Opium itself is harvested from the unripe seedpods of the opium poppy (Papaver somniferum), and it has long been valued for its medicinal and psychoactive qualities. It is perhaps most valued for its use as a natural painkiller, and it is that trait—studied, extracted, isolated, concentrated, and amplified over centuries’ worth of human civilization—that eventually led to the creation of opioid drugs and the current epidemic of opioid abuse.
The human body makes its own opioids as part of its control mechanisms for the pain response and the mesolimbic reward system. These endogenous opioids, as they’re known, include endorphins and enkephalin, and among other things, they calm anxiety, boost mood, and mediate our response to pain. When exogenous opioids—that is, opioid drugs, like heroin or morphine—bind to opioid receptors in the brain, they block pain signals and trigger the release of large amounts of dopamine.
Opioids as a Cure for Opioid Addiction: A Circular History
Opium’s addictive qualities have been well known throughout its history of use. Morphine, an alkaloid, was first isolated from opium in 1805, and it was soon thereafter advertised as a cure for opium addiction. The rationale was that you needed a lot less morphine to get the same effects as you would get from opium. But, as it turns out, morphine is also highly addictive.
Heroin was first synthesized from morphine in 1874. It was intended to serve as a less addictive alternative to morphine and was actually used to treat morphine and opium addiction, but of course we all know how that turned out. Apparently, the more a substance is refined, the more problems it causes.

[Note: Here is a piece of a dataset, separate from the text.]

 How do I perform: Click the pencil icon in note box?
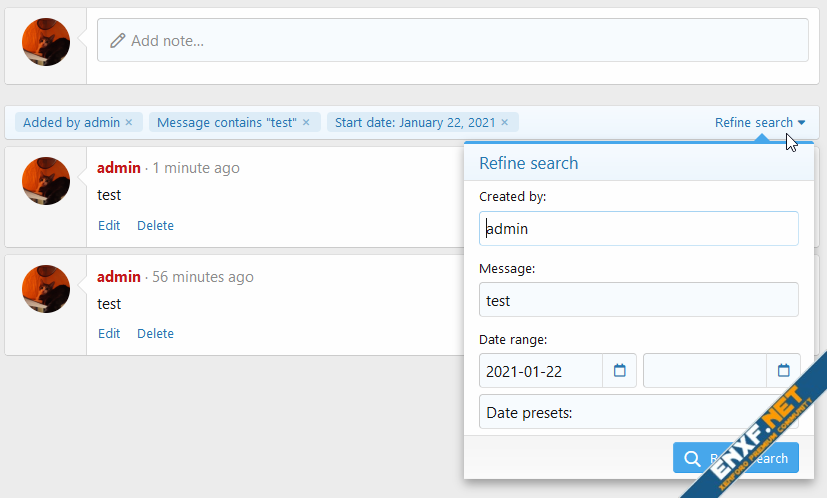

Today, we see methadone advertised as a primary intervention in the treatment of opioid addiction. Methadone does block the effects of heroin and thereby decreases the desire to use it. But methadone itself is an opioid. Though it does not provide the euphoric experience, it is addictive—just as addictive as heroin, some people claim. Are we again trying to cure one addiction by substituting another? Are we digging an even deeper hole in the opioid swamp?
As is the case with cocaine, a f lood of dopamine in the brain produces a “high”—a thrilling feeling of euphoria. However, once the effect has passed, dopamine levels drop, and users will need to take more opioids just to feel normal. In other words, over time, using opioids reinforces the desire to take more opioids. And that’s addiction.
Opioids certainly have their place in medicine. They are very good at blocking pain. But they should only be used when absolutely necessary, and only under the careful watch of a health-care professional, and only for a short period of time. For people with chronic pain, other solutions must be found. (For some natural solutions to pain, see here.)
Behavioral Therapy
Hard physical labor, such as gardening, can be very therapeutic. Sweating therapy—for instance in an infrared sauna—which can help clear the body of drug residues, is also suggested. Also consider kundalini yoga as a natural way to invigorate brain chemistry. Yoga, qigong, and tai chi are other methods that help calm and invigorate the mind and body.
Nutritional Therapy
For general nutritional guidelines to aid in overcoming opioid addiction, refer to pages 27–30 in chapter 2.
Supplement Therapy
The supplements in the table below can aid in withdrawal from opioids.
Herbal Therapy
Herbs can be helpful in detoxifying and nourishing the body as well as calming the nervous system of the person giving up an opioid addiction.
For stomach pain from opioid withdrawal, give a tea of cinnamon and licorice.
Withdrawal from opioids is unlikely to be fatal, though people who have been through it describe it as going through a “super flu” involving the respiratory system.